# Job
Reproduce the stretch of records from the line containing "I want to click on source-roots-header: Source" through the line containing "center [493, 972].", swapping "Locate an element" for "Find an element" and leaving everything else unchanged.

--- Record excerpts Enclosed Below ---

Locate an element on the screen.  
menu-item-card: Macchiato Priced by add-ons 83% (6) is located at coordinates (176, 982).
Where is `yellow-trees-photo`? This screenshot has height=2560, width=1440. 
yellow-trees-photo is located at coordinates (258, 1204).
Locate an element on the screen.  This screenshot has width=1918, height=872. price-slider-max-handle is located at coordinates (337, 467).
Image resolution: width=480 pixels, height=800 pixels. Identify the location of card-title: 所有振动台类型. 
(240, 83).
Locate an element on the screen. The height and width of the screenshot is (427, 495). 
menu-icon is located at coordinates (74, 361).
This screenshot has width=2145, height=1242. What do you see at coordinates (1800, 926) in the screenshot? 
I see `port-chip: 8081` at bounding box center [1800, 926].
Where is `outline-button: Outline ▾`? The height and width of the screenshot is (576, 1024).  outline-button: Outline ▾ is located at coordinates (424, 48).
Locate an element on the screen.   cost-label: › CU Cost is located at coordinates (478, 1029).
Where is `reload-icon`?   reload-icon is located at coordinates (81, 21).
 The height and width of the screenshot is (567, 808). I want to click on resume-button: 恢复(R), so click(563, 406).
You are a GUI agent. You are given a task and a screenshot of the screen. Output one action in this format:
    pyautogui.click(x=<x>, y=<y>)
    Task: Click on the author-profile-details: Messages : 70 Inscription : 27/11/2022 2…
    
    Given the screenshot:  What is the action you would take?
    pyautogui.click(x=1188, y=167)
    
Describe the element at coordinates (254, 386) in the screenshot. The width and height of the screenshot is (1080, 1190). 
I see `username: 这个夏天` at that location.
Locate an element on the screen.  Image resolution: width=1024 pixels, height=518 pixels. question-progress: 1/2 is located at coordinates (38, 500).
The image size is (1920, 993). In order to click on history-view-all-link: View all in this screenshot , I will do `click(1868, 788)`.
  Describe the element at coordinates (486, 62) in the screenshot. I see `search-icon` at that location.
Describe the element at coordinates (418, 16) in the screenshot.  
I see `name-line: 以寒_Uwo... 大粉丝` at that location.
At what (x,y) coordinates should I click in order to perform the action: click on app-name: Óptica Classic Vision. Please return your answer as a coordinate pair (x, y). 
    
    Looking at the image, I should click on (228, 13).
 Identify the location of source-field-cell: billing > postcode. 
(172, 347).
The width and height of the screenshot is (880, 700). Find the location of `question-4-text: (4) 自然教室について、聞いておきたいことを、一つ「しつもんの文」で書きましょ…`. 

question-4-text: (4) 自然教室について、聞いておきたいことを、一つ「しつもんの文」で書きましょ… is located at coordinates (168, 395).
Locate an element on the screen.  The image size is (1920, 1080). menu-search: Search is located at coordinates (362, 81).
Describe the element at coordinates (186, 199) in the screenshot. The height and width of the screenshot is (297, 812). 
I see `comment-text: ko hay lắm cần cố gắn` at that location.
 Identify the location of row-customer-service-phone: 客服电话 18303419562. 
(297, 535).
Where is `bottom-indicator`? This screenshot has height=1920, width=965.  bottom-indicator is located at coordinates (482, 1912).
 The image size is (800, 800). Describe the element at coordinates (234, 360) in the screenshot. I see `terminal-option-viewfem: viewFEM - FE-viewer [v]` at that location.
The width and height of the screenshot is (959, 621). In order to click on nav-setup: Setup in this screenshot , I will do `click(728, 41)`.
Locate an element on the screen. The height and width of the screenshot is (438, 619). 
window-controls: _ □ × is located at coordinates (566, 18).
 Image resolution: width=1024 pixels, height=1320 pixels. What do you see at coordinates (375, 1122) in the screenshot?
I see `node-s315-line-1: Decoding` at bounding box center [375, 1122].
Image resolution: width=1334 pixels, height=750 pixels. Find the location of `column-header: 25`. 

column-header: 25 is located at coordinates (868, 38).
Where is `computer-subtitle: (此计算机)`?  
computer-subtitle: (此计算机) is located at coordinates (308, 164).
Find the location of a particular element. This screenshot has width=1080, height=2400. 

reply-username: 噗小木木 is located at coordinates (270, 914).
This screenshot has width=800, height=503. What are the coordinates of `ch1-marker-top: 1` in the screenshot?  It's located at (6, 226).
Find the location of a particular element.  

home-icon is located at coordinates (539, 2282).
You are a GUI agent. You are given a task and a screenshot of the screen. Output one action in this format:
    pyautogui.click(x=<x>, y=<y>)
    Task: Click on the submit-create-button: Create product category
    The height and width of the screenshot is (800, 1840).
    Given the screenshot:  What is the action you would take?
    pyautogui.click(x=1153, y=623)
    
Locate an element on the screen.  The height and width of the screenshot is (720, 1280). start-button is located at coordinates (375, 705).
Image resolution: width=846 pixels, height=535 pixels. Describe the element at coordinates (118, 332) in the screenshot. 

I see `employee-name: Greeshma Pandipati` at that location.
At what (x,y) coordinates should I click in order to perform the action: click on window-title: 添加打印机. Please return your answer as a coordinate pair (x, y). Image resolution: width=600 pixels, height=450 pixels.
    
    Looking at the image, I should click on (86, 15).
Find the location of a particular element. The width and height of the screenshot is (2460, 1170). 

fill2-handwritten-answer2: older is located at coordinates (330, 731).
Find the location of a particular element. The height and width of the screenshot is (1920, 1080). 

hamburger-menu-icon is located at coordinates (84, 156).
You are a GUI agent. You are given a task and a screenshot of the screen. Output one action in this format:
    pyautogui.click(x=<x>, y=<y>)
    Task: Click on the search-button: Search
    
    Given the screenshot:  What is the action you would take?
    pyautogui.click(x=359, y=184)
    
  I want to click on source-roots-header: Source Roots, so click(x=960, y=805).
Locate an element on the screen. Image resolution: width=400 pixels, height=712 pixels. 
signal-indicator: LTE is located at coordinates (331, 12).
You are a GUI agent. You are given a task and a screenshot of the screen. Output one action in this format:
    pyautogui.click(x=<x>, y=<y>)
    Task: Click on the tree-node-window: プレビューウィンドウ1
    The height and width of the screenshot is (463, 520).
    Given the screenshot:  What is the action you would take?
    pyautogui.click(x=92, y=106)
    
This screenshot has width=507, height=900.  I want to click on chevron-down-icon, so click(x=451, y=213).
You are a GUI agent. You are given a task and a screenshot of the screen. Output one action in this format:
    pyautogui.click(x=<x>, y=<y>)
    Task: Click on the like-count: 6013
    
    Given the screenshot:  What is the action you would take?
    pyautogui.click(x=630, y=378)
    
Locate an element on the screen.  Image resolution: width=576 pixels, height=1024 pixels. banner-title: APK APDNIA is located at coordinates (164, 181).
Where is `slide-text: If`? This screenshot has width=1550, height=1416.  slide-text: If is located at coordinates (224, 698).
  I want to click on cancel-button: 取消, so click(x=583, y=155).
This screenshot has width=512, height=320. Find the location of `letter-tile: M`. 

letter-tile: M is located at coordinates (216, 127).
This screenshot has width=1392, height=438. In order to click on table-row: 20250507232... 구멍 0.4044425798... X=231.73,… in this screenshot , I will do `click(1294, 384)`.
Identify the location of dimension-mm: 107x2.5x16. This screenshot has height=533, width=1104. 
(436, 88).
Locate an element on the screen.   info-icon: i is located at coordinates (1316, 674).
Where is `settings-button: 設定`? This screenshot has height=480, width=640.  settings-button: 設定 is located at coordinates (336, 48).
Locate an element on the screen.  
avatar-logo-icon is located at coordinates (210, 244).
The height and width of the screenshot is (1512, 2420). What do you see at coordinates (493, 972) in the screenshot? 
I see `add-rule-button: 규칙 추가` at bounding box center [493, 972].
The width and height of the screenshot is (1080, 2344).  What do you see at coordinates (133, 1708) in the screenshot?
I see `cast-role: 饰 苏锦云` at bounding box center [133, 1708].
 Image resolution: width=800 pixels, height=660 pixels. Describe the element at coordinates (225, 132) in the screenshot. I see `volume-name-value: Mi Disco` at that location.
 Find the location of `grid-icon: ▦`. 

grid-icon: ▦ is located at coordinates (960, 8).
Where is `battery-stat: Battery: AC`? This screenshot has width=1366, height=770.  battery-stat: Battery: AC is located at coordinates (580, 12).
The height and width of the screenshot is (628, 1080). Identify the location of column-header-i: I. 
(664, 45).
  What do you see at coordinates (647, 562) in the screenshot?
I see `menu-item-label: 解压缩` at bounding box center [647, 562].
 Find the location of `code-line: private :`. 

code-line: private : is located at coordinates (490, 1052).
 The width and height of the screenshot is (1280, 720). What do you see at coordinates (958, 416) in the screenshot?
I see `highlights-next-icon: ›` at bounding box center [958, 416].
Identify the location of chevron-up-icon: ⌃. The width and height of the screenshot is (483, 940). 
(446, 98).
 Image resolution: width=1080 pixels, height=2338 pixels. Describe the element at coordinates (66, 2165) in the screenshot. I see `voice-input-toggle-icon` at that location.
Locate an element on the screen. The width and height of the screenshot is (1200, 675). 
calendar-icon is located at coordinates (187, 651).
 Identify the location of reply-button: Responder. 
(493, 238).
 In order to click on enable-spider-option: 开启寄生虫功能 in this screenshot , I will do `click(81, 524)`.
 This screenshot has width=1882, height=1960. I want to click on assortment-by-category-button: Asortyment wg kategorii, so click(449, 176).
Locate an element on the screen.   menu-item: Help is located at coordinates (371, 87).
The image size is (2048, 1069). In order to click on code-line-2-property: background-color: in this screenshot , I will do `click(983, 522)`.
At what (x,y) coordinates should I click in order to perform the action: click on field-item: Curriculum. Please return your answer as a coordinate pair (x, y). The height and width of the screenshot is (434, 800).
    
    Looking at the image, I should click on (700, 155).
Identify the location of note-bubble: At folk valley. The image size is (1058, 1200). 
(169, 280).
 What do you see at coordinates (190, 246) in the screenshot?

--- End of Enclosed Record excerpts ---

# Written answer
  I want to click on source-roots-header: Source Roots, so click(x=960, y=805).
Find an element on the screen. Image resolution: width=400 pixels, height=712 pixels. 
signal-indicator: LTE is located at coordinates (331, 12).
You are a GUI agent. You are given a task and a screenshot of the screen. Output one action in this format:
    pyautogui.click(x=<x>, y=<y>)
    Task: Click on the tree-node-window: プレビューウィンドウ1
    The height and width of the screenshot is (463, 520).
    Given the screenshot:  What is the action you would take?
    pyautogui.click(x=92, y=106)
    
This screenshot has width=507, height=900.  I want to click on chevron-down-icon, so click(x=451, y=213).
You are a GUI agent. You are given a task and a screenshot of the screen. Output one action in this format:
    pyautogui.click(x=<x>, y=<y>)
    Task: Click on the like-count: 6013
    
    Given the screenshot:  What is the action you would take?
    pyautogui.click(x=630, y=378)
    
Find an element on the screen.  Image resolution: width=576 pixels, height=1024 pixels. banner-title: APK APDNIA is located at coordinates (164, 181).
Where is `slide-text: If`? This screenshot has width=1550, height=1416.  slide-text: If is located at coordinates (224, 698).
  I want to click on cancel-button: 取消, so click(x=583, y=155).
This screenshot has width=512, height=320. Find the location of `letter-tile: M`. 

letter-tile: M is located at coordinates (216, 127).
This screenshot has width=1392, height=438. In order to click on table-row: 20250507232... 구멍 0.4044425798... X=231.73,… in this screenshot , I will do `click(1294, 384)`.
Identify the location of dimension-mm: 107x2.5x16. This screenshot has height=533, width=1104. 
(436, 88).
Find an element on the screen.   info-icon: i is located at coordinates (1316, 674).
Where is `settings-button: 設定`? This screenshot has height=480, width=640.  settings-button: 設定 is located at coordinates (336, 48).
Find an element on the screen.  
avatar-logo-icon is located at coordinates (210, 244).
The height and width of the screenshot is (1512, 2420). What do you see at coordinates (493, 972) in the screenshot? 
I see `add-rule-button: 규칙 추가` at bounding box center [493, 972].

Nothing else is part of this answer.